Galloping Anti-Americanism – Karen Hughes' ear-muffed listening tours of the Middle East and Indonesia make great comic relief, but do nothing to allay the march of anti-Americanism.   While I objected to Hughes' 8-month long voluntary hiatus before taking office, now that she's on the job Hughes' tone-deafness may well be making things worse.  Apart from the serious political consequences of anti-US attitudes, businesses are increasingly worried that the friction may hurt the bottom line.  Despite years of Administration talk on the need to win hearts and minds, we aren't.

China's Growing Political Influence - China's economic and diplomatic influence in Southeast Asia, Africa and elsewhere has grown tremendously since Bush took office.  Whether or not we consider China a likely military threat, for a country that shares so few of our political values to enjoy a level of global influence that rivals our own will complicate our foreign policy for decades to come.   We could have a long debate about the best strategy to deal with this, but looking the other way while our own sway wanes is not it.

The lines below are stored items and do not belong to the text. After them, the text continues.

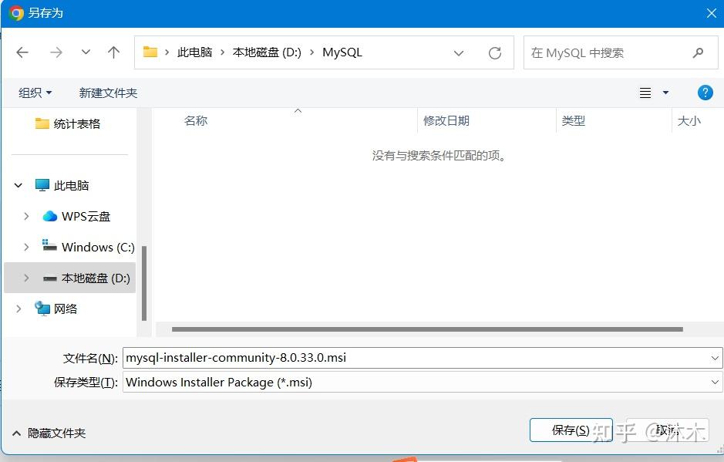Click the search magnifier icon
The width and height of the screenshot is (724, 462).
tap(698, 52)
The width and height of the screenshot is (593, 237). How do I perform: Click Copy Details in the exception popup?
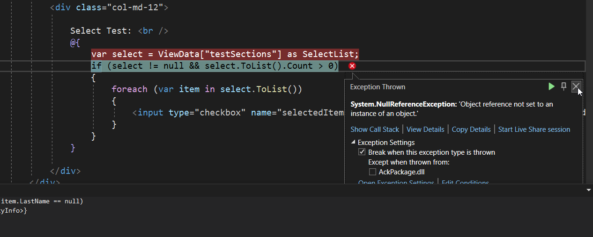coord(471,129)
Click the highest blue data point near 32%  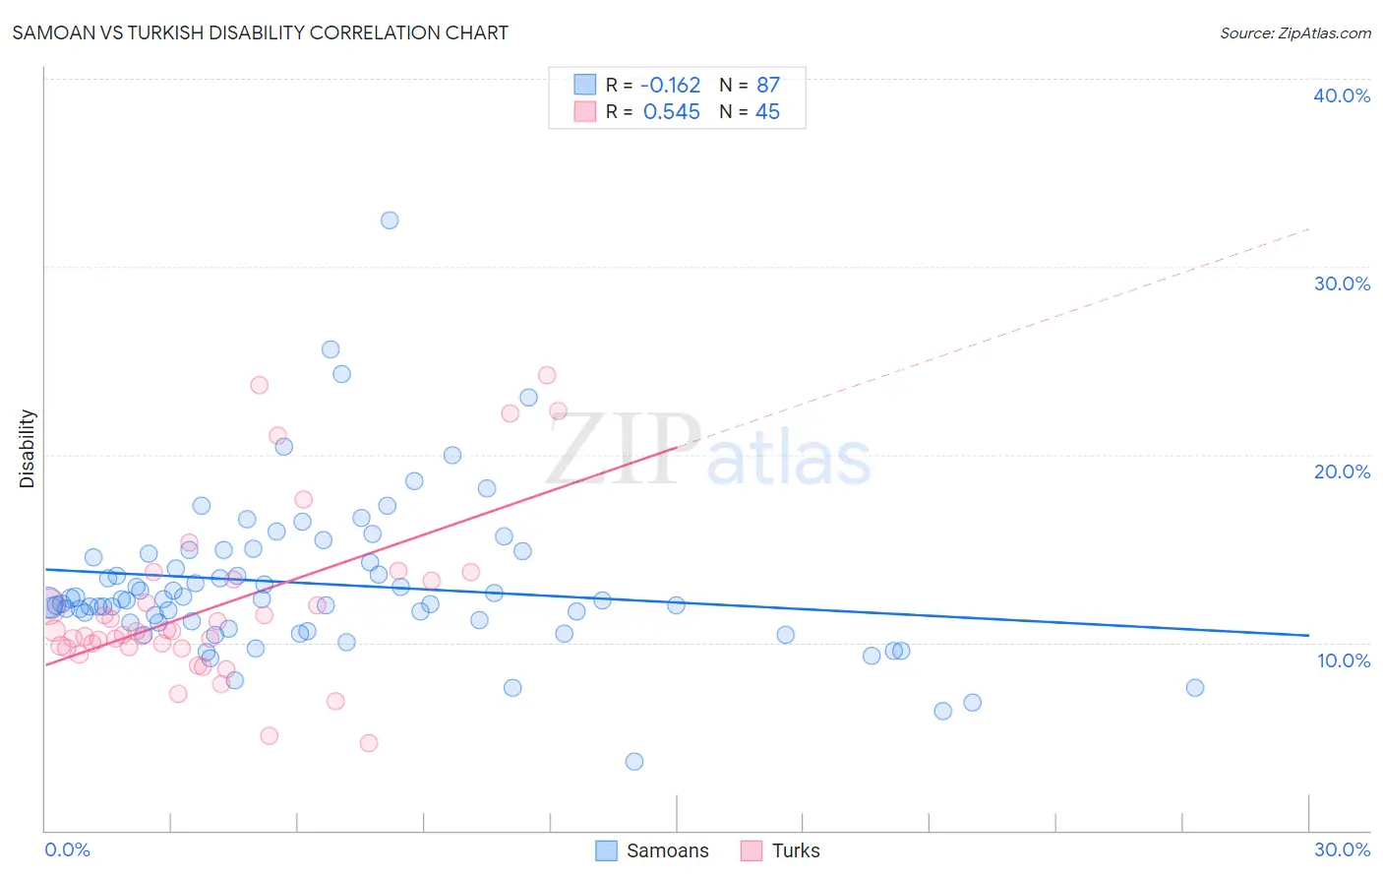coord(390,220)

Russia - As James Goldgeier and Michael McFaul point out in a new piece in Policy Review, Russia has made no meaningful contribution to any of the Bush Administration's three chief policy objectives:  fighting terror, controlling the spread of nukes, and promoting liberty.  In many respects, the US-Russian relationship seems to be slipping backward into Cold War era antagonisms.  Despite Condi Rice's expertise in the region, Russia has not been a focus for this Administration, and it shows.

Shoring Up American Influence in Our Own Backyard - US ties to Mexico are strained, and perceptions of the US in Canada are worse than at any point in the last 25 years, with the latest tension over what the Canadians are dubbing flagrant US violations of NAFTA.   The upcoming Summit of the Americas is expected to be an anti-Bush fest and a planned POTUS visit to Brazil afterward is already attracting protests.  Meanwhile outspoken anti-American Venezuelan President Hugo Chavez is consolidating his influence.

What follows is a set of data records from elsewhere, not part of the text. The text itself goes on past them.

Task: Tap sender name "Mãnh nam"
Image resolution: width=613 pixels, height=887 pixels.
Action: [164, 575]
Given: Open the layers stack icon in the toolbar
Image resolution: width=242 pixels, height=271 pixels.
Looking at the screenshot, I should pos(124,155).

Global Warming - Remember when the Administration's repudiation of the Kyoto Protocol on emissions and its failure to propose alternatives ranked among Bush's chief foreign policy failings?  Well, that day may come again.  Since then the Administration has continued to deny the link between greenhouse gasses and global warming, impeding efforts to control pollution and prevent climate change.  The result has left countries like India and China free to continue polluting without the pressure of emerging global standards.

The Balkans - The US military intervention in Kosovo in 1999 seems to get mentioned these days only as a reminder that Democrats are unafraid to use force.   There's little talk about the fact that Kosovo's political future remains unresolved (though Charlie Kupchan has a great recent Foreign Affairs article on the subject), and that peace in the territory is contingent on continued international presence.  More than 10 years after the Dayton Accord Bosnia is likewise heavily dependent on an international administration to avoid political disintegration.  Eventually the US will have to reengage to help these territories shift toward permanent status.

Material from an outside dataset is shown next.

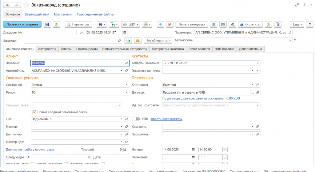Open the calendar picker for Начало date
315x172 pixels.
(193, 150)
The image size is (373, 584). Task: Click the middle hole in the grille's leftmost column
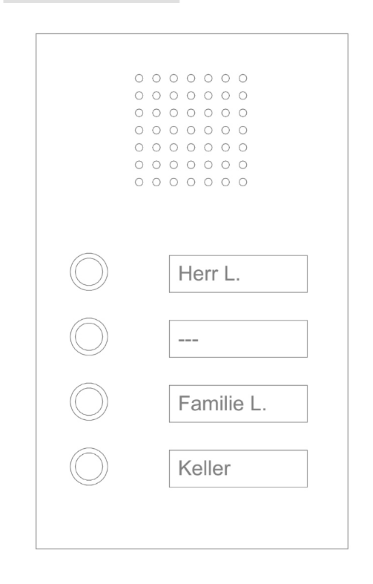(x=139, y=130)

Bird Flu - The Administration has finally gotten off the dime in response to the threat of bird flu, now that new cases of the disease seem to be surfacing daily.   Bush will give a major speech on the topic this week at the NIH.  But make no mistake, in terms of real preparations for an outbreak, we are near nowhere.

Pakistani Attitudes Toward the US - I wrote about this last week, but the reports now are that the second wave of post-earthquake deaths from disease and exposure are already beginning.  UN agencies will have to scale back their aid this week unless more donor money flows fast.  If tens of thousands of Pakistanis die this winter because not enough help reached them, Pakistan's number one international "partner" - the US - is the most likely target for blame.  If that happens, the failure to deal more adequately with Pakistan's October 8 earthquake could go down as one of the greatest lapses of Bush's fight against terror.